OBJECTIVE: The aim of this case study is to emphasize the importance of α-blockade in managing a rare complication of an untreated pheochromocytoma. CLINICAL PRESENTATION AND INTERVENTION: A 41-year-old man with previous bilateral pheochromocytoma presented with chest pain. He was suffering from cardiac failure and persistent hypotension requiring an inotrope. Cardiac markers, an electrocardiogram and an echocardiogram confirmed acute myocardial infarct with poor ejection fraction and global hypokinesia. An (18)F-fluorodeoxyglucose PET/CT scan showed progressive left suprarenal and organ of Zuckerkandl pheochromocytomas. Blood pressure stabilisation proved challenging but was achieved by titrating an incremental dose of α-blocker against a tapering inotropic dose.
CONCLUSION: This case showed the efficacy of an α-blocker despite persistent hypotension in a patient with pheochromocytoma-induced cardiomyopathy.

Introduction

Pheochromocytoma is a neuroendocrine tumour of the adrenal gland which secretes high levels of catecholamine. Classically, patients with pheochromocytoma present with the triad of episodic headaches, palpitations and increased sweating [1]. Other presenting symptoms related to the excessive release of catecholamines include hypertension, weight loss, hyperglycaemia, abdominal pain and fever.
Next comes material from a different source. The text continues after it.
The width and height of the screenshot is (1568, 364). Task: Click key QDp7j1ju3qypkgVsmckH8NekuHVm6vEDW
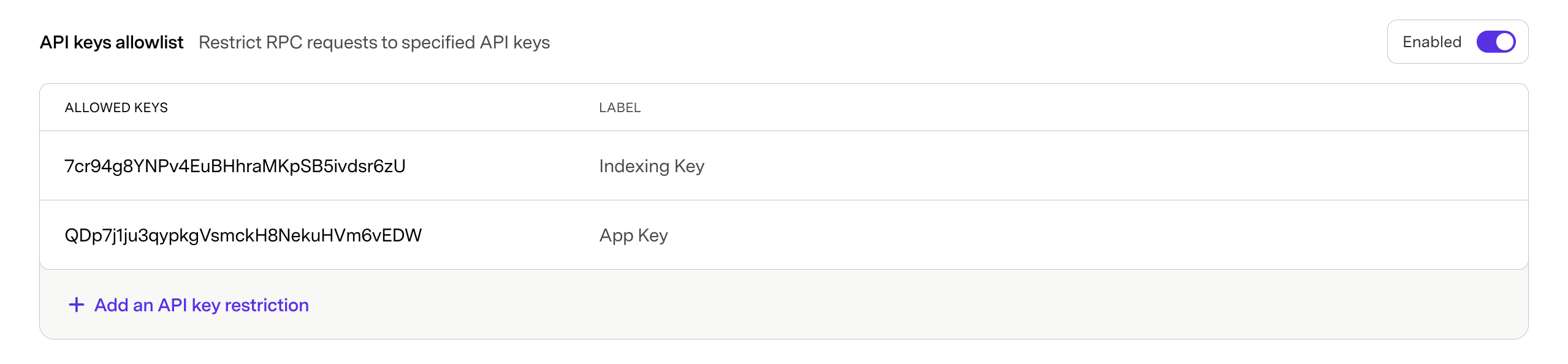[243, 234]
In addition to hypertension, other cardiovascular complications, such as acute myocardial infarction (MI), ischaemic heart disease and heart failure, are rarely seen in patients with pheochromocytoma [2]. Hence, we are reporting this case to illustrate the challenges involved in the management and the usefulness of an α-blocker in pheochromocytoma-induced cardiomyopathy.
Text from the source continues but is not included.